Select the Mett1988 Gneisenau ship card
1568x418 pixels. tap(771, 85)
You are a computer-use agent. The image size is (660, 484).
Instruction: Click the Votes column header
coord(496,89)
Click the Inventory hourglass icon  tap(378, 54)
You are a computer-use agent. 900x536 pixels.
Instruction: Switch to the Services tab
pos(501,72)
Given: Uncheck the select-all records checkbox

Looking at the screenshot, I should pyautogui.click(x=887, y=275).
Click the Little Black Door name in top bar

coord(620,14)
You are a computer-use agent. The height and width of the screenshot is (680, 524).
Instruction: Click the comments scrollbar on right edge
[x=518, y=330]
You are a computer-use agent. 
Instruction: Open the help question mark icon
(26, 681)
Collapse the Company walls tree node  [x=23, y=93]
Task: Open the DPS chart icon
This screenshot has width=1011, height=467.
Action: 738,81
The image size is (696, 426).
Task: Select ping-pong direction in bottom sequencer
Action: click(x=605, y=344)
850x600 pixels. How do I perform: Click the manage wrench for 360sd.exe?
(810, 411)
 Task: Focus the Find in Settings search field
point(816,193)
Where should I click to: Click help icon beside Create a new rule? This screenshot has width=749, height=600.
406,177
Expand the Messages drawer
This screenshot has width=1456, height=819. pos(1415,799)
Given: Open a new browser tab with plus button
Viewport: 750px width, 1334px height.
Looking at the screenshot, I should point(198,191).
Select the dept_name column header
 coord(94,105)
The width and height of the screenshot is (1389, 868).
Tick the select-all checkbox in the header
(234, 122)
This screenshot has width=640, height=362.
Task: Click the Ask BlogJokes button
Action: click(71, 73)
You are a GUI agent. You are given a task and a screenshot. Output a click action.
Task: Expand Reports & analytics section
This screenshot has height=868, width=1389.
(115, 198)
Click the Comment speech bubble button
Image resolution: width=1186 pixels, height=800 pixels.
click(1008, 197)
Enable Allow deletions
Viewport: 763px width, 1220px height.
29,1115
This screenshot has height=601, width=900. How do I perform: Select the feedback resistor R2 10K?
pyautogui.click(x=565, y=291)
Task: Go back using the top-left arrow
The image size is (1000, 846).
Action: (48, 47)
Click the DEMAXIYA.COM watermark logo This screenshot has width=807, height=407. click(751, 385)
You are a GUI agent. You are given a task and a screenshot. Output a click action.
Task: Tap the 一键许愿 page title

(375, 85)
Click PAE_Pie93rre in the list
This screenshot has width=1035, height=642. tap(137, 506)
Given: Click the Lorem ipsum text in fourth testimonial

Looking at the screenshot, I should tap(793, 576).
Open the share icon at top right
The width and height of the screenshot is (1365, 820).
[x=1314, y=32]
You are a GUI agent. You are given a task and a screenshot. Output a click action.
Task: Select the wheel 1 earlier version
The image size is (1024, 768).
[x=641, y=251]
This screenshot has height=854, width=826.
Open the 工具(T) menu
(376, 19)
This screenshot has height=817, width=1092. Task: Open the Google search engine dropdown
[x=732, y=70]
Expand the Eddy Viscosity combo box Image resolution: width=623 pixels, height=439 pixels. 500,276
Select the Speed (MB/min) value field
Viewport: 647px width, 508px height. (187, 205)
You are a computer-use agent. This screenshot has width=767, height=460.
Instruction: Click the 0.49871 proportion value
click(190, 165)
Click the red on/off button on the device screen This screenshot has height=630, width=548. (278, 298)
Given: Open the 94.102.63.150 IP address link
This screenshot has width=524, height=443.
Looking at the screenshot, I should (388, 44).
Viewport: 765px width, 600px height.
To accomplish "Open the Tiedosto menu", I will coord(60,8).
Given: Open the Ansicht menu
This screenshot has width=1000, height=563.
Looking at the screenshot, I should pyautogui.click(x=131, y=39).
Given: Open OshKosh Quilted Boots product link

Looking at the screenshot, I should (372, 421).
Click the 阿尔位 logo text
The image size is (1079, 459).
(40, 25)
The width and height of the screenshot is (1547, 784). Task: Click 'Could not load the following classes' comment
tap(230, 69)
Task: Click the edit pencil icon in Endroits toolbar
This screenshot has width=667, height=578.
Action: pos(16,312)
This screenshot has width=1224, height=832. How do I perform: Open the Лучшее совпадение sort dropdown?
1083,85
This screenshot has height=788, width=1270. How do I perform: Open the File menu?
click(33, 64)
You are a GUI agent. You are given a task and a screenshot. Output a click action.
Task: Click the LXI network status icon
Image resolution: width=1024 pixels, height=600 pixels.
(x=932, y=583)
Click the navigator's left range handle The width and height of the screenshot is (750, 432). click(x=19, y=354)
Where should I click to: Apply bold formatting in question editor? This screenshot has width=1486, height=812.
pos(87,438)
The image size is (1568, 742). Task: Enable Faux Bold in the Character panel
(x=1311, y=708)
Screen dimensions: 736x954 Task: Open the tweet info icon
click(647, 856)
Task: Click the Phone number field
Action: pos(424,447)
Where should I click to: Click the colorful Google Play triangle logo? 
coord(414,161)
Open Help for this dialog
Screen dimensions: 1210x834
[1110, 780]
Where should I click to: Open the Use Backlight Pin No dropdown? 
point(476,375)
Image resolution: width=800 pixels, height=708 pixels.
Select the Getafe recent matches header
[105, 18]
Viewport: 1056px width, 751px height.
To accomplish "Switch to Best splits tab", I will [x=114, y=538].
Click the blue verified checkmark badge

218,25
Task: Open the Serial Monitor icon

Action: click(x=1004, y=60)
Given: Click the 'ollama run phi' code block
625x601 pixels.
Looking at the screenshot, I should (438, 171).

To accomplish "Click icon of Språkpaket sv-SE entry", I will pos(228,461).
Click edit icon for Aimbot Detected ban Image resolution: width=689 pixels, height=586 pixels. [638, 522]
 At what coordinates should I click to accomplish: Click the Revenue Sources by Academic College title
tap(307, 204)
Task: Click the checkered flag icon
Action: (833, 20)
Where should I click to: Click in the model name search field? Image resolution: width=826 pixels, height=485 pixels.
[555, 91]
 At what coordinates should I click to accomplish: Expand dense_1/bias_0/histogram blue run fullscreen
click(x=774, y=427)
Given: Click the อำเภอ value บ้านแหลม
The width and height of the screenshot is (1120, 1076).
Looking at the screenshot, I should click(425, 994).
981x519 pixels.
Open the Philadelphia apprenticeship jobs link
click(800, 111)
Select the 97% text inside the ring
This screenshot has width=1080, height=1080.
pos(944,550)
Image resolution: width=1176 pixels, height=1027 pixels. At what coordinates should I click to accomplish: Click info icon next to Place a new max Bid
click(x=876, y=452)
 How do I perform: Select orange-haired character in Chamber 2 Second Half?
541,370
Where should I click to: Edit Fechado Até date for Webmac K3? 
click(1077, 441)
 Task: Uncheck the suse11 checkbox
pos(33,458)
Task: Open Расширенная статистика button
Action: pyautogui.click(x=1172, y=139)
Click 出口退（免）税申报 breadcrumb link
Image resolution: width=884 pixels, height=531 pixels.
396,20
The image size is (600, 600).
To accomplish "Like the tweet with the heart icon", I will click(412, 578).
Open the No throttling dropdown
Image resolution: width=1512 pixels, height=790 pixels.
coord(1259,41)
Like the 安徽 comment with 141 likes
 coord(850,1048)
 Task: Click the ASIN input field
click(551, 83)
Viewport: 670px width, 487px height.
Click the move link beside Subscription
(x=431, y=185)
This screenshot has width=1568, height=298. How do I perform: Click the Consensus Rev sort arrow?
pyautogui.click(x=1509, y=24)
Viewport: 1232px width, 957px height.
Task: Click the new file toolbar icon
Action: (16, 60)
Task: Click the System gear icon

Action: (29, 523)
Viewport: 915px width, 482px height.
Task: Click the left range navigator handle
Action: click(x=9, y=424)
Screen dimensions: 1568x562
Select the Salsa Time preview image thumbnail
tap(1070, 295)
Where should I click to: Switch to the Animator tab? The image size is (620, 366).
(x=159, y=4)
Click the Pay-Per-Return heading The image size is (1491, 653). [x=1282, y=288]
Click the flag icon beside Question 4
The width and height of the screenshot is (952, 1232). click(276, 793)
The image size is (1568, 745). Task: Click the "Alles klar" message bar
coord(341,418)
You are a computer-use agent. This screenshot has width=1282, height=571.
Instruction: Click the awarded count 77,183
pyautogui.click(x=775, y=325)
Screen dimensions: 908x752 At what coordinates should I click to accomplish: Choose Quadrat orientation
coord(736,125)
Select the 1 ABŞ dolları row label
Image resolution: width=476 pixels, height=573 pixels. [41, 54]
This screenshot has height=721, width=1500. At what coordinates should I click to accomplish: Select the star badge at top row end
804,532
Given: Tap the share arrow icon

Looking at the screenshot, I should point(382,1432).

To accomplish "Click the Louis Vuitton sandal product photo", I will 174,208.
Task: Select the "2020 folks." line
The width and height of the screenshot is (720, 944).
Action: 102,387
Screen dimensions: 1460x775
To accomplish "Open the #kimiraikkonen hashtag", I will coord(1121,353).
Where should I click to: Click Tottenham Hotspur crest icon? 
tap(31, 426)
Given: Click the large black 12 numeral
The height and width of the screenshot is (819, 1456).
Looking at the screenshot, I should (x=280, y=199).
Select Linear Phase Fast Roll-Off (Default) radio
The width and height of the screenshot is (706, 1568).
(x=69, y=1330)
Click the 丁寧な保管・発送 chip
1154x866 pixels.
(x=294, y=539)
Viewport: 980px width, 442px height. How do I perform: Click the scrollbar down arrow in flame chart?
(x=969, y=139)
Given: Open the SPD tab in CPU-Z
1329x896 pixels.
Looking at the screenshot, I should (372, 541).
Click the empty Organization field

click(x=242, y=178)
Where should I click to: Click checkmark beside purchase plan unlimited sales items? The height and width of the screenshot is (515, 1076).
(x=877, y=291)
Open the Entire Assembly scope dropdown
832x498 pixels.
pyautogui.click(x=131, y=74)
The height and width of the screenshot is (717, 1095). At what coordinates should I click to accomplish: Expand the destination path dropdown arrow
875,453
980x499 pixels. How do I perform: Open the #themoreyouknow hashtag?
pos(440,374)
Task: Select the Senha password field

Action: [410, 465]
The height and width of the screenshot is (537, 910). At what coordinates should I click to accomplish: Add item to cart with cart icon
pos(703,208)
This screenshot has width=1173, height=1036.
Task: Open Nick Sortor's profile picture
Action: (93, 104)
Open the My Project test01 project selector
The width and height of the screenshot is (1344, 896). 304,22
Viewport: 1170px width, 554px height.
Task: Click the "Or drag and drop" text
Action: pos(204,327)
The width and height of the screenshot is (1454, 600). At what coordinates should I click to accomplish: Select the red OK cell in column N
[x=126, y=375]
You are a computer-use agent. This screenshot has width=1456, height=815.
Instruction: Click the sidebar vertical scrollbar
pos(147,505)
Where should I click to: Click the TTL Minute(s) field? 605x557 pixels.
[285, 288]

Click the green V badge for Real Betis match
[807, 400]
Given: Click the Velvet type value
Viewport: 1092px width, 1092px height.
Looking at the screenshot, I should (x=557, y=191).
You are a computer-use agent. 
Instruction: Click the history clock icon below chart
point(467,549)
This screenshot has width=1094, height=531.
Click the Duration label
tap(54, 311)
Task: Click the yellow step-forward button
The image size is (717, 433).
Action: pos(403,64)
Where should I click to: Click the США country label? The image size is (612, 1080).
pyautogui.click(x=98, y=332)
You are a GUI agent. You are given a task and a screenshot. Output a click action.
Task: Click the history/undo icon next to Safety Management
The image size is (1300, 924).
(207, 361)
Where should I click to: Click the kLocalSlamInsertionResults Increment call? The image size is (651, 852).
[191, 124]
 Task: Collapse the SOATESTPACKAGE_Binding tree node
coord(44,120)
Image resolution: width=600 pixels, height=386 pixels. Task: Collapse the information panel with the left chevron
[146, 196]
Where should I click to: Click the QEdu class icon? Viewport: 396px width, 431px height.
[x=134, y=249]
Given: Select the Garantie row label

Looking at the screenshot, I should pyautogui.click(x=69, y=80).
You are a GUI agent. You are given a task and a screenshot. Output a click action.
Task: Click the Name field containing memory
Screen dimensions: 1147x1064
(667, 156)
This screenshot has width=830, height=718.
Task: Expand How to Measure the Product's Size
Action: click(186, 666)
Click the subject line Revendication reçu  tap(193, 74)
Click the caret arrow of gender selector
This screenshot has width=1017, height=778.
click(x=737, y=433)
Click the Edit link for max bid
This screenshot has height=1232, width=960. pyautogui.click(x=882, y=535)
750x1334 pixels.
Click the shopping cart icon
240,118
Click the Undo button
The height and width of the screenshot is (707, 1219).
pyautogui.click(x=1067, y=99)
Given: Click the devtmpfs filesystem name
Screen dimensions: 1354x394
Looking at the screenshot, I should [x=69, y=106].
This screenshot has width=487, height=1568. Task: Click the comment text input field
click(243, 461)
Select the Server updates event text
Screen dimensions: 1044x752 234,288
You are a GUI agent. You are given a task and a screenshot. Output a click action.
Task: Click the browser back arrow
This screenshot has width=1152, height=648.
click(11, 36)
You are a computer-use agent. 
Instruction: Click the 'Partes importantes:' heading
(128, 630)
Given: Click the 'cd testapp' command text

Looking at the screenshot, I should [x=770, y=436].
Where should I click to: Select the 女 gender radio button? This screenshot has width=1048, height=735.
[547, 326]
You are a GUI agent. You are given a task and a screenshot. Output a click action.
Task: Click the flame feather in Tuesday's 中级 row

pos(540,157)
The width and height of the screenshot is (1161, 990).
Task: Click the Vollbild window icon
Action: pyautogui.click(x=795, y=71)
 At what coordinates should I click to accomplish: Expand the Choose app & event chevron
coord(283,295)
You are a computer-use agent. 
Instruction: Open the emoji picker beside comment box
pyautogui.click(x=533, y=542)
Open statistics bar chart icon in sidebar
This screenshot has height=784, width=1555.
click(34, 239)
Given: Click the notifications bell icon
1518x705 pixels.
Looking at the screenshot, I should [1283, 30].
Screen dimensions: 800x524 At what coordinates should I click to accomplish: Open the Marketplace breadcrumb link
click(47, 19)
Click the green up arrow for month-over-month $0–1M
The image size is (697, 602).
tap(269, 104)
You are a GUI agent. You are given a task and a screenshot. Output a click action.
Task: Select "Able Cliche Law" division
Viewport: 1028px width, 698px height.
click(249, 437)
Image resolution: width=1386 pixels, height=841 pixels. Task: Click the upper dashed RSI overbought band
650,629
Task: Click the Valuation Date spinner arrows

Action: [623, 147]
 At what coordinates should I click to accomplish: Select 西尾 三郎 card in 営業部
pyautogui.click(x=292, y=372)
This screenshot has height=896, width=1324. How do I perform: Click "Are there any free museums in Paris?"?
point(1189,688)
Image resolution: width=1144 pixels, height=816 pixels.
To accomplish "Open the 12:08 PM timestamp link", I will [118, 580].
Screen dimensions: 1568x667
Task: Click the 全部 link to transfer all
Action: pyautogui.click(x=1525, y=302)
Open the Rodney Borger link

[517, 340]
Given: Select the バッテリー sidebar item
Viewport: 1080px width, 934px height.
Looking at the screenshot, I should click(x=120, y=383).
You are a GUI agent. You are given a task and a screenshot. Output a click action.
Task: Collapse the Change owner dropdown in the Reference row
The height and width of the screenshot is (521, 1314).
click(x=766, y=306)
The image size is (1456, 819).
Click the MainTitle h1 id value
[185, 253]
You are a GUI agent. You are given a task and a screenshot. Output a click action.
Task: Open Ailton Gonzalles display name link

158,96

### [Aim of the task]
Make a copy of each line in the records above that has the word "browser".

### [Task result]
Given: Open a new browser tab with plus button
Task: Click the browser back arrow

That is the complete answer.